By Joanna Nelius on at

Loihi, a neuromorphic research chip developed by Intel, has learned to smell, according to a recent report from PCWorld. Intel teamed up with Cornell University to train Loihi to recognise the scent of 10 potentially hazardous chemicals, like acetone, ammonia, and methane. This artificial nose seems to be closer in function to a dog’s nose, or those handheld detectors you might have seen security personnel use at an airport to ‘smell’ traces of explosive materials. But Loihi works a little differently.

Instead of trying to detect the chemicals themselves, Intel and Cornell were modelling what happens in the human brain when it detects a smell, with the help of 72 chemical sensors. In other words, what signals your brain generates when your olfactory cells, or the nerves in your nose, are stimulated. This could also be useful for detecting certain diseases that some scientists say have certain smells, like Parkinson’s. There have been studies on dogs’ ability to detect cancer, so maybe, with more research, Loihi could eventually do the same, too.

Intel claims that Loihi can also detect these 10 chemicals even with the presence of “noisy data,” or a large amount of meaningless information. So let’s say Loihi is trying to sniff out a specific chemical in a large space, like an airport filled with smells of perfume, coffee, food, and dirty luggage. It could gather data on all that as well, but because since those smells are meaningless data, it can easily ignore all that, according to the company. Noisy data can also mean corrupt data or data that a system can’t understand or interpret correctly. A lot of dogs could be out of a job in several generations.

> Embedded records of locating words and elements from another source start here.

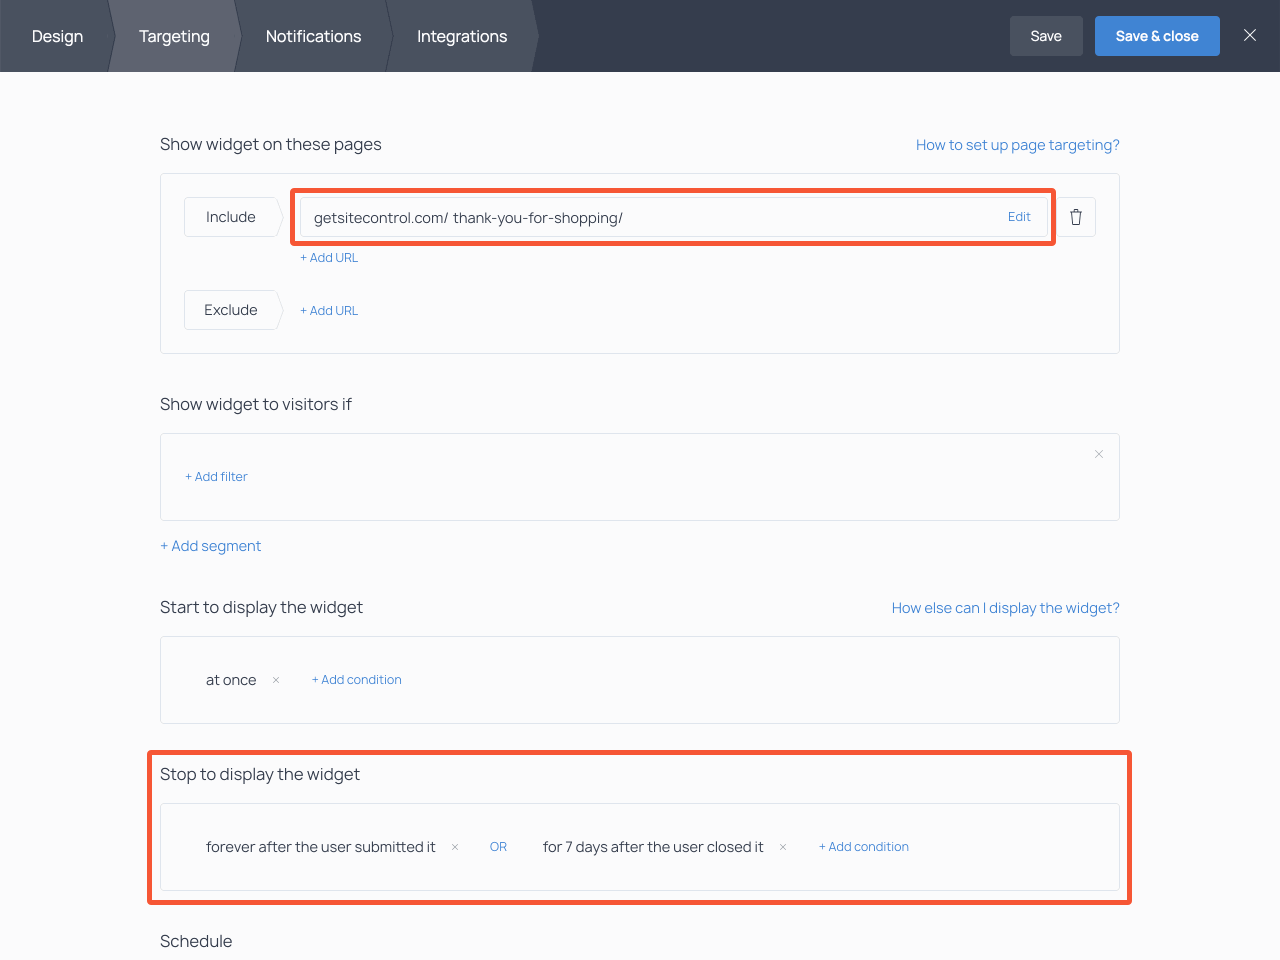Remove the "at once" start condition

[275, 680]
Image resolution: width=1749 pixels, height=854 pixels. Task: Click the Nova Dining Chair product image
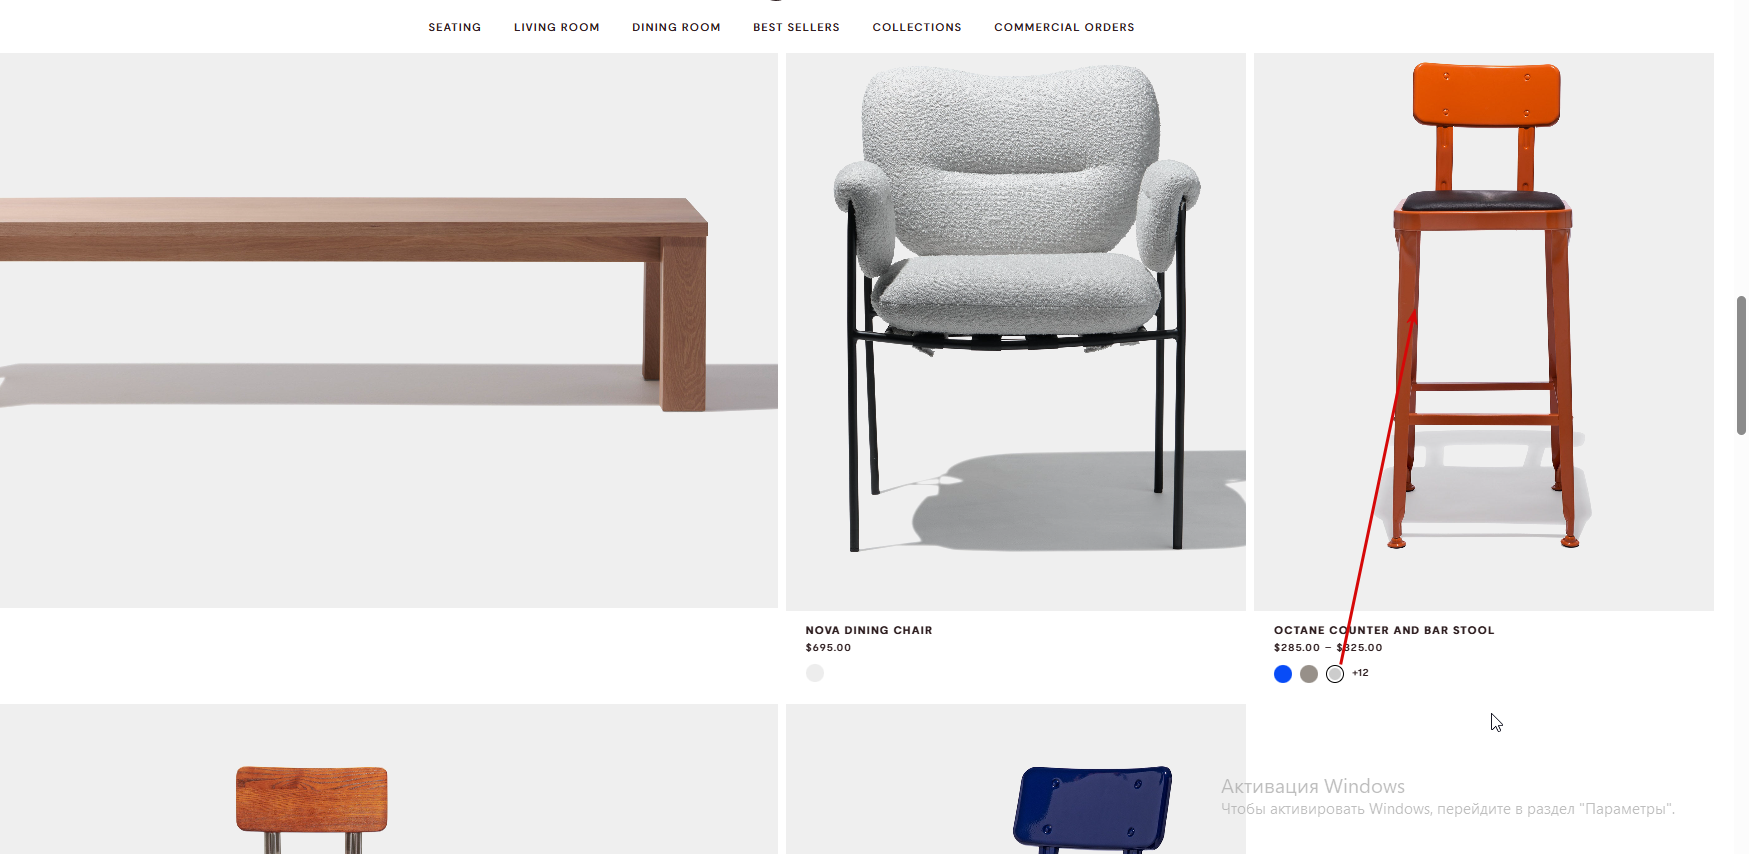pos(1016,332)
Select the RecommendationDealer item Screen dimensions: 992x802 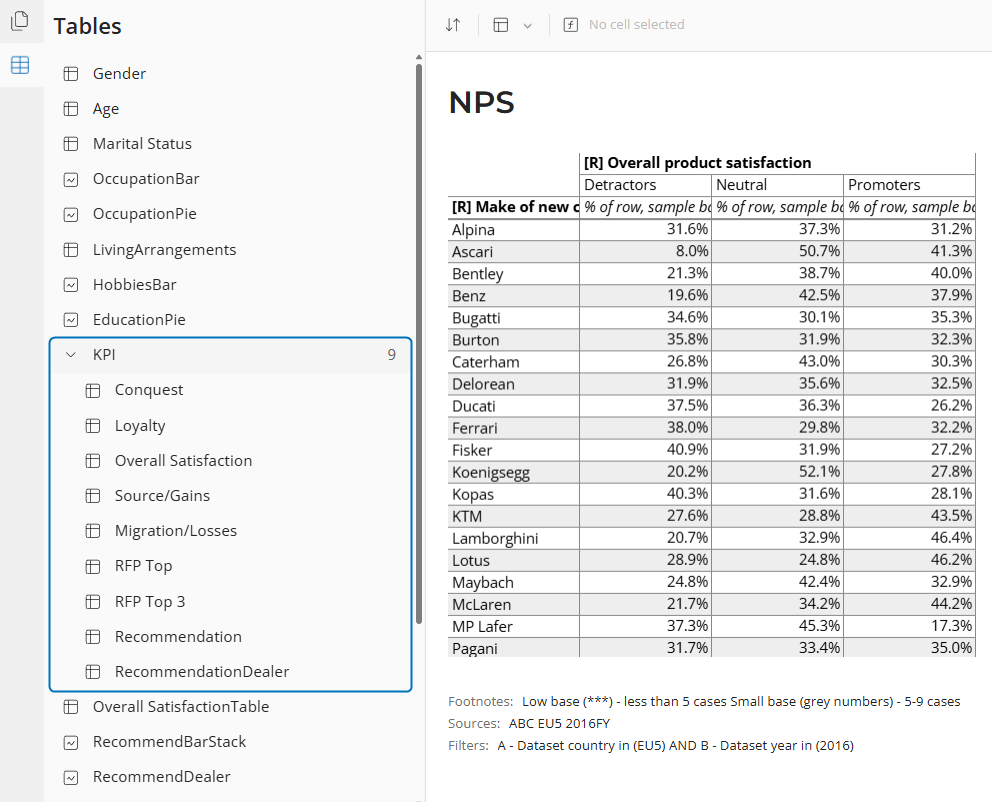202,672

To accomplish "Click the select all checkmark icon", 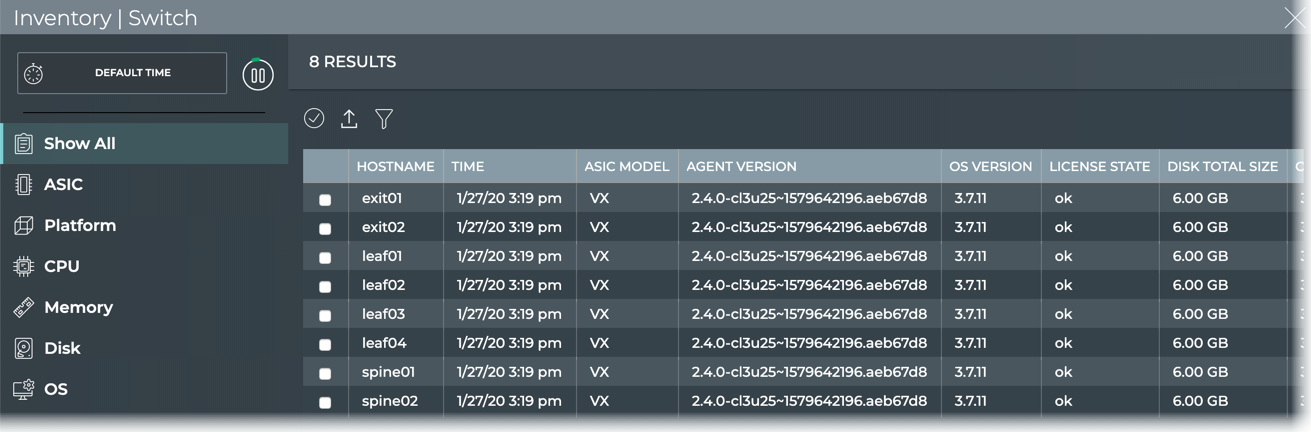I will point(314,118).
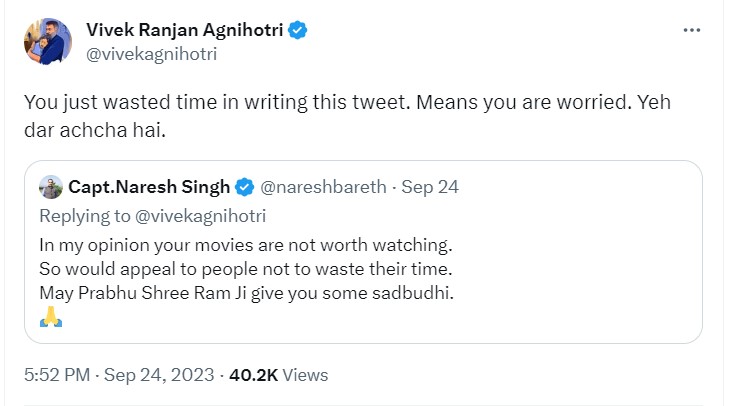This screenshot has height=406, width=742.
Task: Click the folded hands emoji in the quoted tweet
Action: click(52, 319)
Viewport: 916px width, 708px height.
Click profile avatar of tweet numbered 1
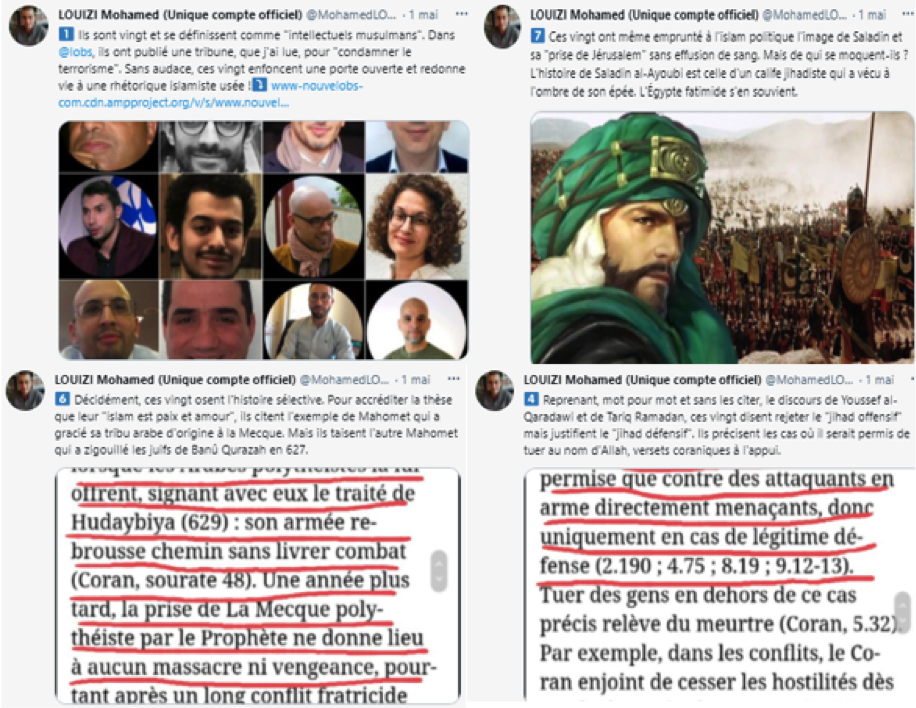(x=29, y=26)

Intel developed the Loihi chip back in 2017 with the goal of making it emulate the human brain. Seems like it’s well on its way to doing just that. But Intel isn’t the only one currently researching neuromorphic computing, which is a specific area of artificial intelligence (AI). Neuromorphic computing is also being investigated by IBM, HPE, MIT, Purdue, Stanford, and others.

Intel is also looking to use its “Pohoiki Springs” network, which is built from 768 of its Loihi neuromorphic chips, in a number of different applications, one of which could be to help combat covid-19. In a statement, Intel said that while Pohoiki Springs won’t replace every-day computing systems, “they provide a tool for researchers to develop and characterise new neuro-inspired algorithms for real-time processing, problem solving, adaptation and learning.” Pohoiki Springs is capable of producing different scenarios about how covid-19 might continue to spread, which could help scientists learn how to best slow it down or stop it altogether.